When the line containing "Найти (19, 2553)" is found in the data below, copy it and each line after it through the line containing "Обучение (460, 296)", exactly and with no others.

## Records supplied
::::
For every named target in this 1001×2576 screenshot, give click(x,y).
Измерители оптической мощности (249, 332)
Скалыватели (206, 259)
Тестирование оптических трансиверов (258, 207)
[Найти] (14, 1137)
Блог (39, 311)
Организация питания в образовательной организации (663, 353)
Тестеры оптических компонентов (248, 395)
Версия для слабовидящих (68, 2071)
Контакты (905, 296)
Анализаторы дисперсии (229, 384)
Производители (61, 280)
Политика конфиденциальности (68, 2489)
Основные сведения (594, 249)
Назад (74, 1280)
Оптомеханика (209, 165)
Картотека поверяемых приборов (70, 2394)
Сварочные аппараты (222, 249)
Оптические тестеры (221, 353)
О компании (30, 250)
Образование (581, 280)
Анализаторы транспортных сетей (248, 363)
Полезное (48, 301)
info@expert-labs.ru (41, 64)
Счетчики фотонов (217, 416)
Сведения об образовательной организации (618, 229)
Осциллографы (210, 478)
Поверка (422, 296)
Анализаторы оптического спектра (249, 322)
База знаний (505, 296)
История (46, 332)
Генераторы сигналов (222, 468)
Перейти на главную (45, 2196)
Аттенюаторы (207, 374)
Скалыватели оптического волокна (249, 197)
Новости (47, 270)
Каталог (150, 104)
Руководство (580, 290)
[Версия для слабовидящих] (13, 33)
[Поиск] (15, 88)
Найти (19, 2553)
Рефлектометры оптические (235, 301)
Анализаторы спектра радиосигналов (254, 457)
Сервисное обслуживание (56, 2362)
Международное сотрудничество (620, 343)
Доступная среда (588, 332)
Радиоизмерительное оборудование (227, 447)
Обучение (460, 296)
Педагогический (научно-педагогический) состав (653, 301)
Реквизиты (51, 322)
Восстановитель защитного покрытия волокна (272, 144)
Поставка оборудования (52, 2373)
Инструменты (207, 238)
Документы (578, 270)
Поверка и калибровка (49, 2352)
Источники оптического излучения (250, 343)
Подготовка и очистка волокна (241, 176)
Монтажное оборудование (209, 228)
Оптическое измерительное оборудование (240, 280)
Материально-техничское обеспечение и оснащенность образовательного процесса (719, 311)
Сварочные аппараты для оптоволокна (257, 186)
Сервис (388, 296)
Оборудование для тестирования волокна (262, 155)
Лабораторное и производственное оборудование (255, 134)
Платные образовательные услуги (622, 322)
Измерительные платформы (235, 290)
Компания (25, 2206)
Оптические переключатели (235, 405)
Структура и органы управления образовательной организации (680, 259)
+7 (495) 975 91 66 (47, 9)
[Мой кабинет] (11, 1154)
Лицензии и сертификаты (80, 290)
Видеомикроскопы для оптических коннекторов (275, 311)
::::
## Result of the task
Найти (19, 2553)
Рефлектометры оптические (235, 301)
Анализаторы спектра радиосигналов (254, 457)
Сервисное обслуживание (56, 2362)
Международное сотрудничество (620, 343)
Доступная среда (588, 332)
Радиоизмерительное оборудование (227, 447)
Обучение (460, 296)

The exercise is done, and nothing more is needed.